(GIVEN RECORDS)

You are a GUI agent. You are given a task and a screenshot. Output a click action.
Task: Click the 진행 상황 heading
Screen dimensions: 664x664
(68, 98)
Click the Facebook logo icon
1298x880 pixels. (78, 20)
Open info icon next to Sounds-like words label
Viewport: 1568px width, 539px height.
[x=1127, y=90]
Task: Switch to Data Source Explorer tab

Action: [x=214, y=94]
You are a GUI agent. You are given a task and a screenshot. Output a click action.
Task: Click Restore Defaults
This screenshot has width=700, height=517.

(End GIVEN RECORDS)
(GIVEN RECORDS)

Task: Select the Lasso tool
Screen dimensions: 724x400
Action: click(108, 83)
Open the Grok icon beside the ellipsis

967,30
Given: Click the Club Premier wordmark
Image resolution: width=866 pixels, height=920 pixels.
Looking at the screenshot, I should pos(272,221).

(End GIVEN RECORDS)
(GIVEN RECORDS)

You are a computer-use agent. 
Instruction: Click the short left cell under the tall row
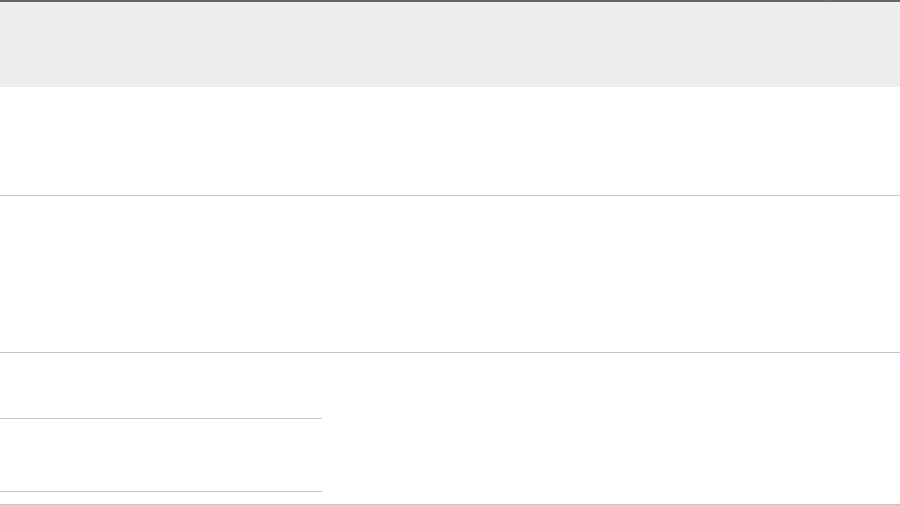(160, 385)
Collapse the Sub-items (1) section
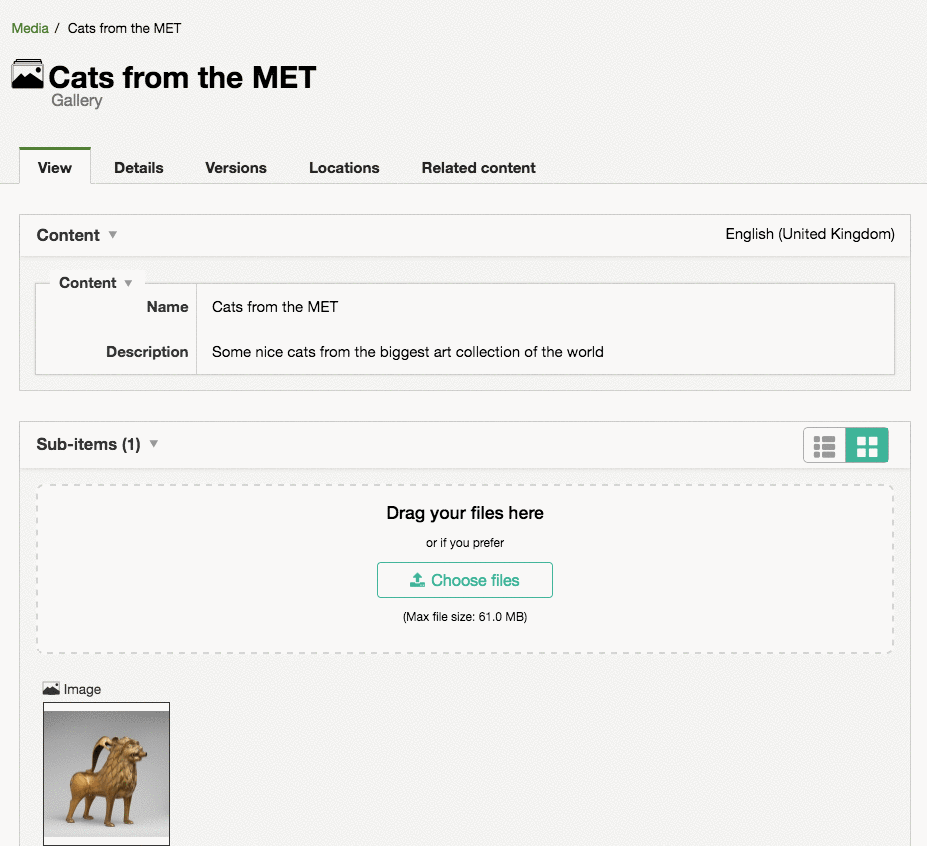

(End GIVEN RECORDS)

TASK TO COMPLETE:
Only one stretch of the records above is wanted: the lines between the one holding "Task: Click Restore Defaults" and the one holding "This screenshot has width=700, height=517.", inclusive, reproduced exactly.

OUTPUT FOR THIS TASK:
Task: Click Restore Defaults
This screenshot has width=700, height=517.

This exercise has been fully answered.